Moroccan king possible target of Israeli spyware
Morocco's King Mohammed VI and Prime Minister Saad-Eddine El Othmani are among a list of 50,000 possible targets of Israeli-made spyware, a new investigation by human rights organisations, including Amnesty International, suggests.
The "Pegasus Project" investigation was launched by Amnesty International and French nonprofit Forbidden Stories, along with several media organisations.
Radio France claimed that "a large number" of Moroccan royals are reportedly on the list of targets.
This includes the king's wife Lalla Salma Bennani, his cousin Prince Moulay Hicham Alaoui, a former son-in-law of the late King Hassan II, businessman Fouad Filali and the king’s stepfather Mohamed Mediouri.
"But what is most surprising, when you look closely at this list, is that the sovereign himself is among those whose numbers were selected as potential Pegasus targets," the report said.
The report found that over 1,000 high profile people, including heads of state and politicians, were targeted by software developed by Israeli company NSO, reports said.
Activists, journalists, and politicians around the world were also targeted, prompting fears of widespread privacy and rights abuses. Among the list were two women who were close to murdered Saudi journalist Jamal Khashoggi.
None of the leaders named in the investigation offered their devices up for forensic testing, and investigators were not able to confirm whether they had been infected by the Pegasus spyware, which gives spies access to a device's camera, images and messages.
The Guardian and The Washington Post were also unable to confirm if NSO clients had tried to deliver the Pegasus spyware to the phones, and if attempts were successful.
NSO continues to deny the accusations and called the report "false".
"There is no link between the 50,000 numbers to NSO Group or Pegasus," an NSO spokesperson said.
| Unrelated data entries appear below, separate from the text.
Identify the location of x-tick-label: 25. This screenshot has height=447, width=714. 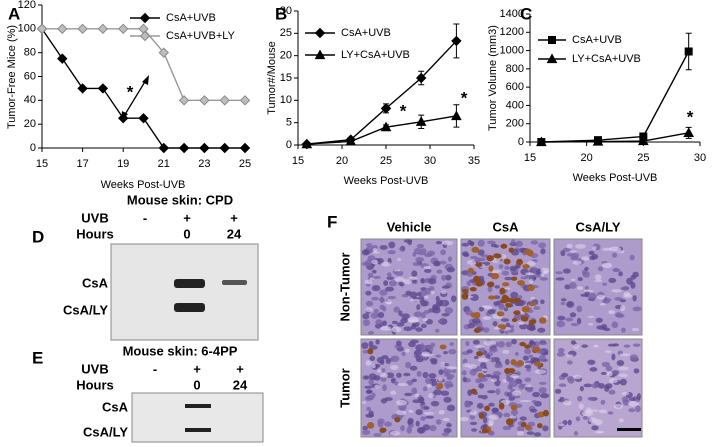
(643, 158).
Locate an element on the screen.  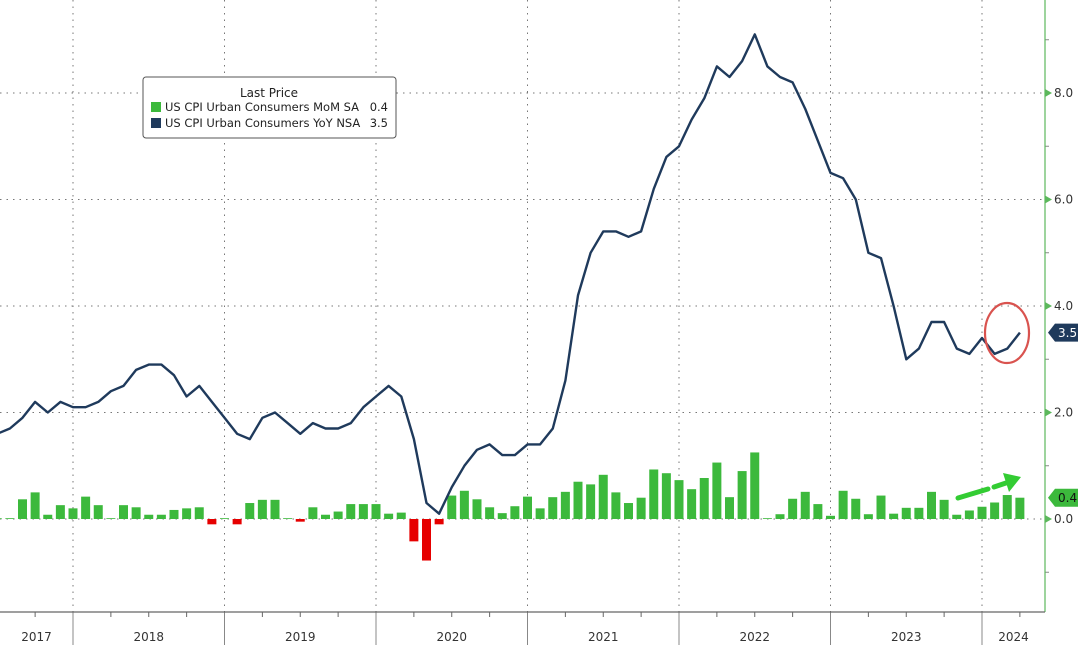
mom-last-value-tag: 0.4 is located at coordinates (1068, 498).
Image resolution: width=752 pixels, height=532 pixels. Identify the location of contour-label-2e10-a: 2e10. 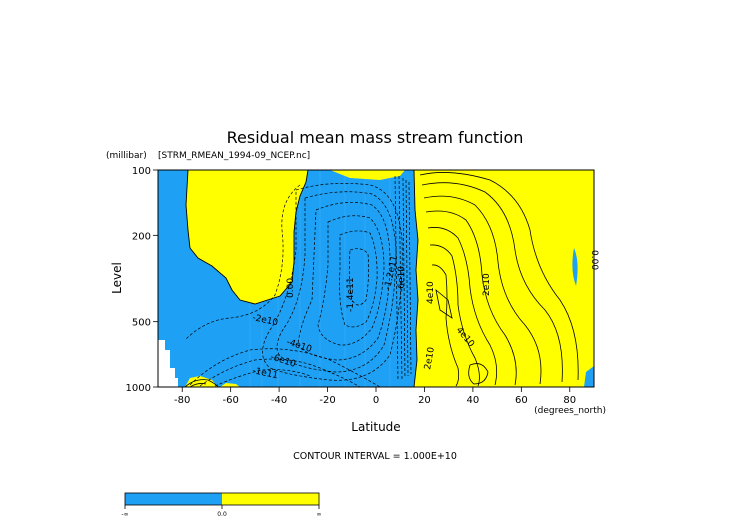
(487, 284).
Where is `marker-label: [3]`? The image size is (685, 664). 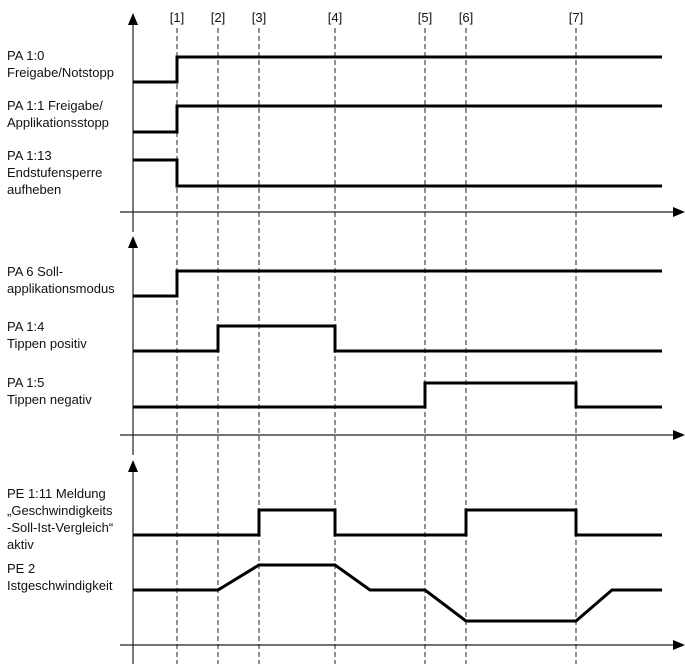 marker-label: [3] is located at coordinates (259, 18).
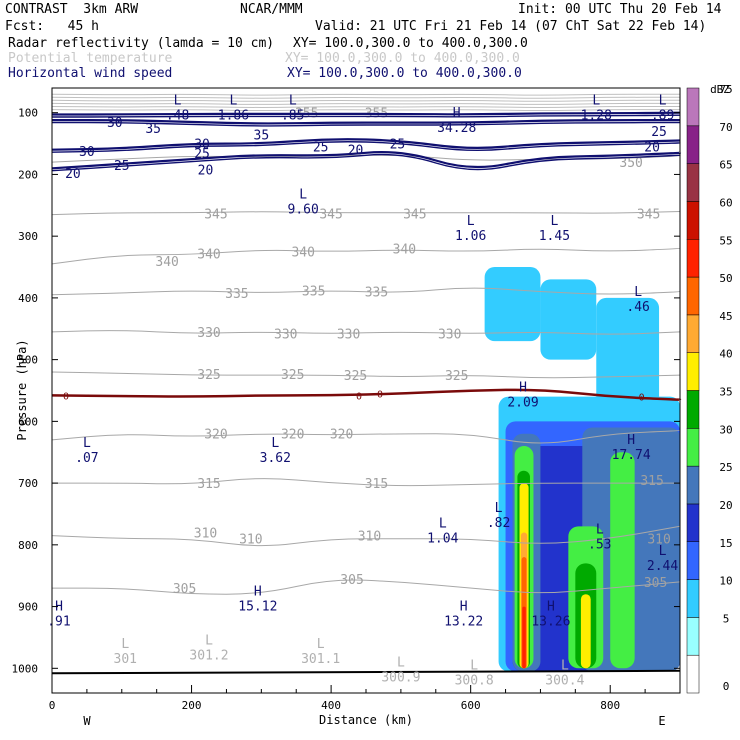  What do you see at coordinates (658, 540) in the screenshot?
I see `theta-label-31: 310` at bounding box center [658, 540].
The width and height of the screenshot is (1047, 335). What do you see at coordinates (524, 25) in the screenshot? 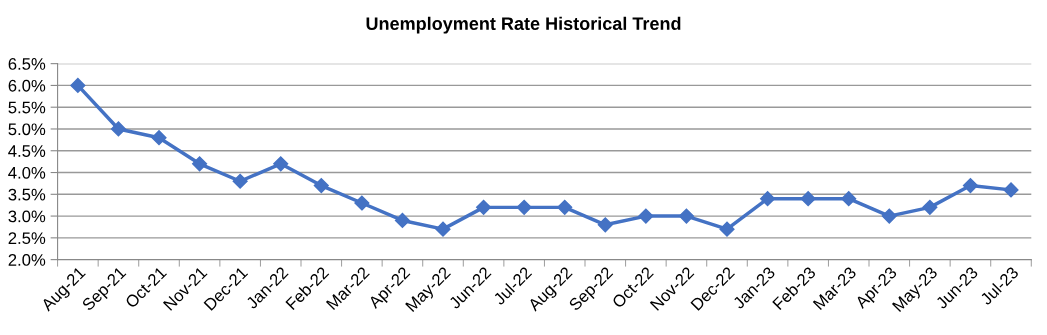
I see `chart-title: Unemployment Rate Historical Trend` at bounding box center [524, 25].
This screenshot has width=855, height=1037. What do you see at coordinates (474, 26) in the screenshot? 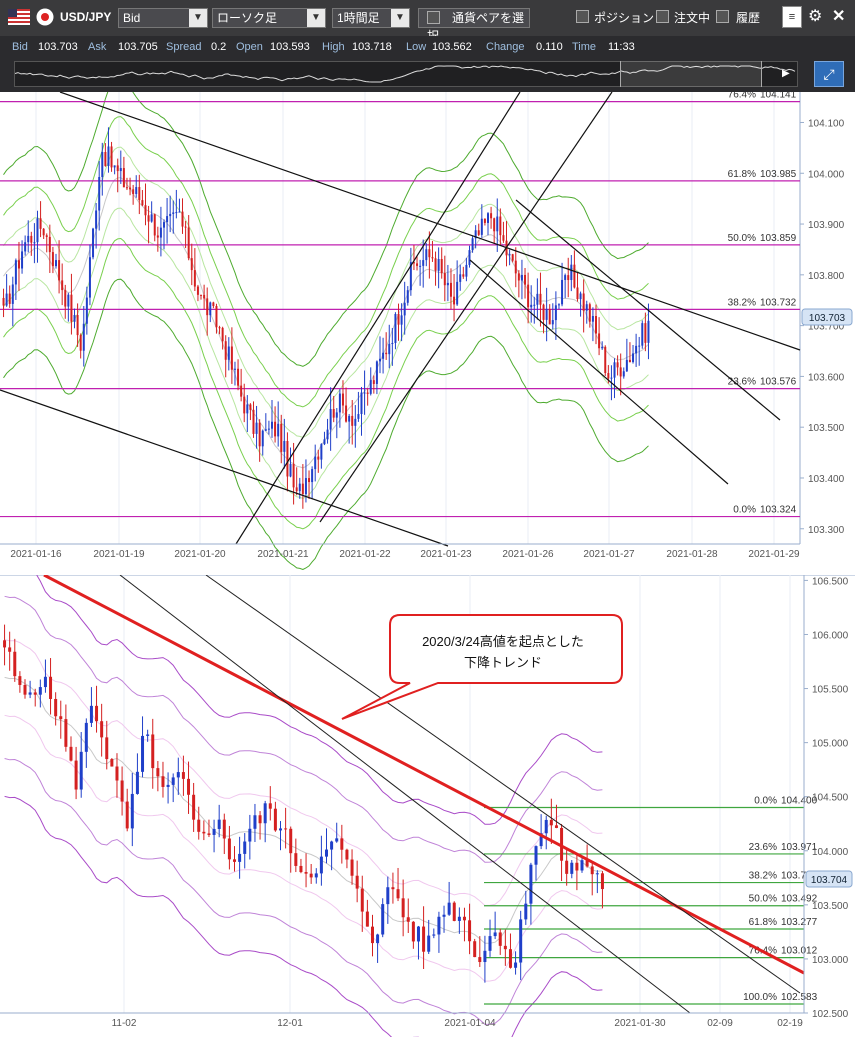
I see `select-pair-button: 通貨ペアを選択` at bounding box center [474, 26].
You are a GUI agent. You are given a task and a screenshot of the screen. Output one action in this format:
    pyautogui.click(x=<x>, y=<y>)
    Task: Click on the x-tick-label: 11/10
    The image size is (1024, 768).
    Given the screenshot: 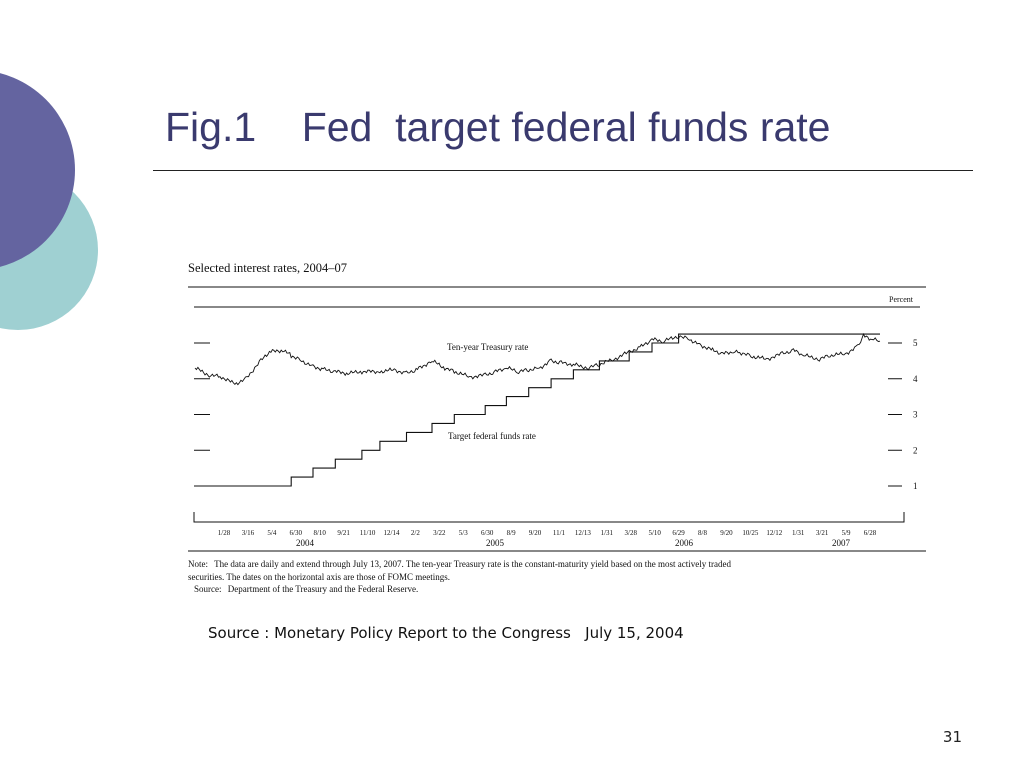 What is the action you would take?
    pyautogui.click(x=368, y=533)
    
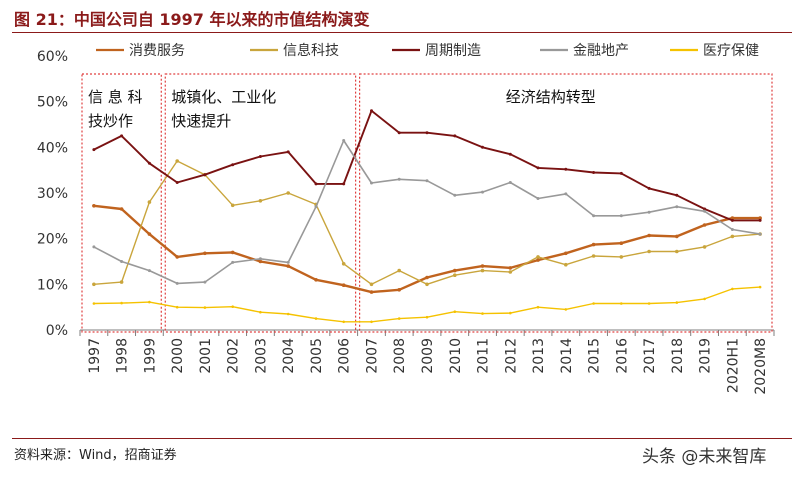 This screenshot has width=804, height=479. What do you see at coordinates (206, 356) in the screenshot?
I see `x-tick-label: 2001` at bounding box center [206, 356].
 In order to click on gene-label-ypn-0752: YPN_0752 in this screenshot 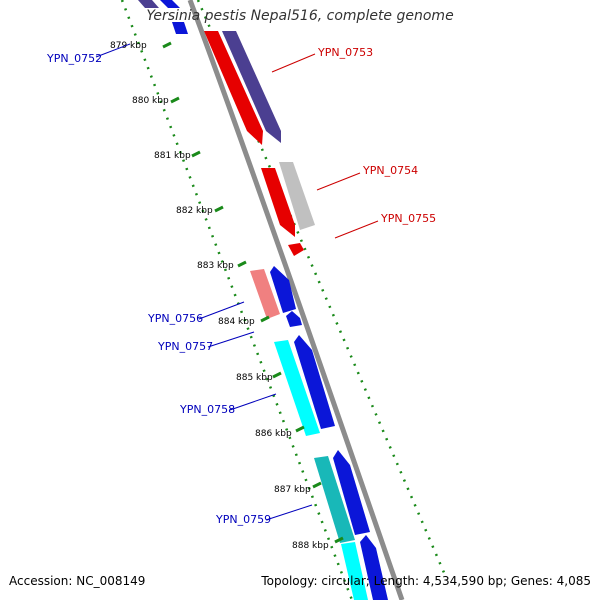, I will do `click(74, 58)`.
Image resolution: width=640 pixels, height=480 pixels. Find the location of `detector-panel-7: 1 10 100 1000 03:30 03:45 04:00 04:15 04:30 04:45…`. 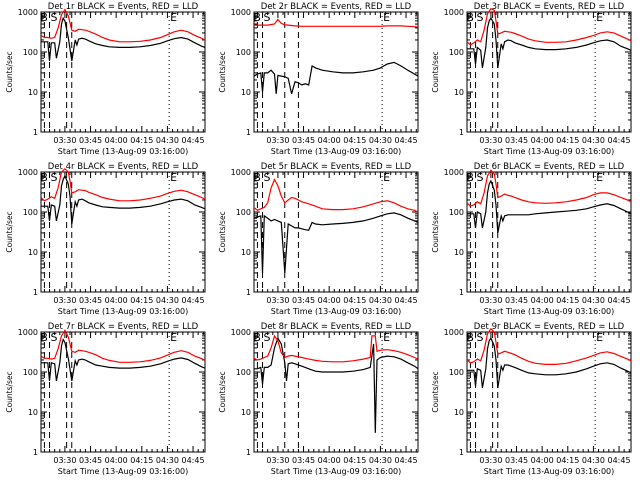

detector-panel-7: 1 10 100 1000 03:30 03:45 04:00 04:15 04:30 04:45… is located at coordinates (106, 400).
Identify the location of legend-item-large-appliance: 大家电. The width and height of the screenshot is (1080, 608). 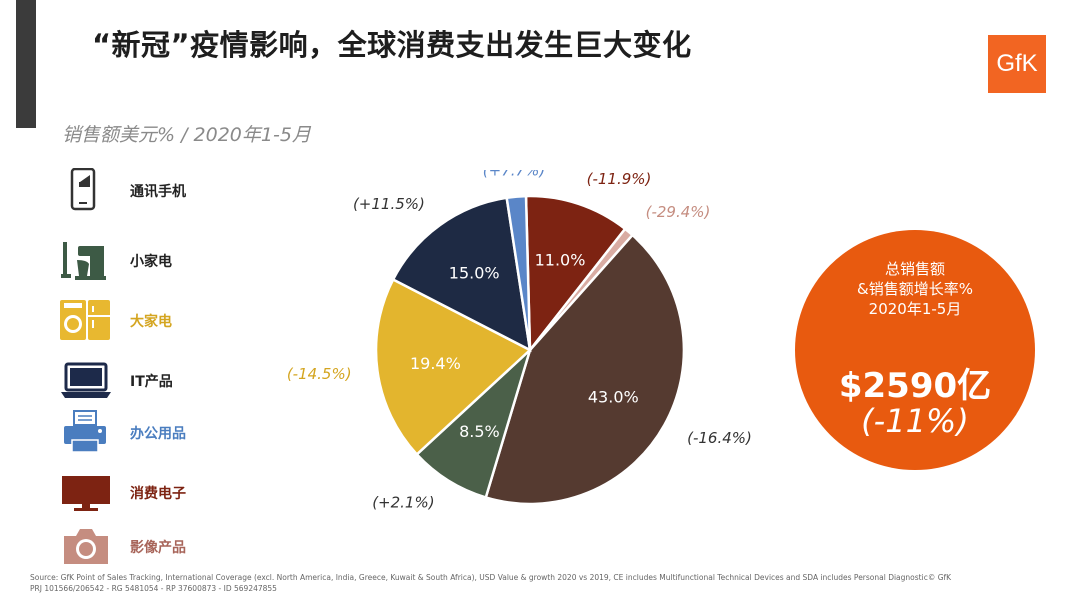
(140, 320).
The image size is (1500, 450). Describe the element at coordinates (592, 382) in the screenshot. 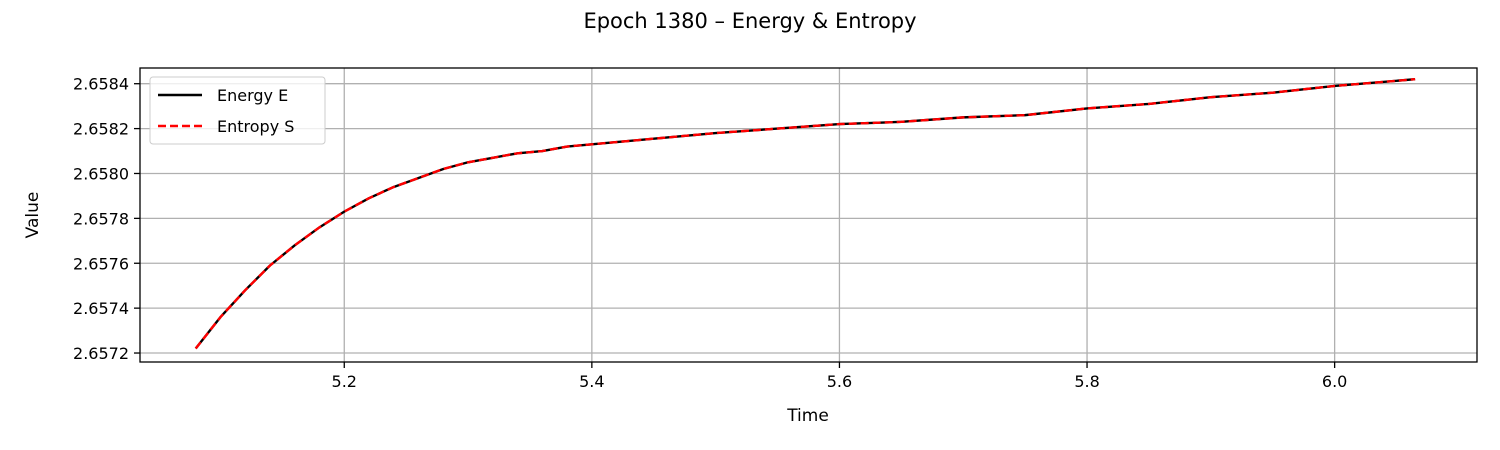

Earlier this month, Morocco and Israel signed a joint cybersecurity cooperation agreement called the Israeli National Cyber Directorate, after the North African country controversially agreed to normalise relations with Israel in December 2020.
The Israeli Cyber Directorate said that the new cybersecurity cooperation agreement will allow for the establishment of cooperation in research, development and the sharing of information and knowledge.
The Pegasus Project has also revealed that Moroccan journalists are believed to have been targeted by the malware.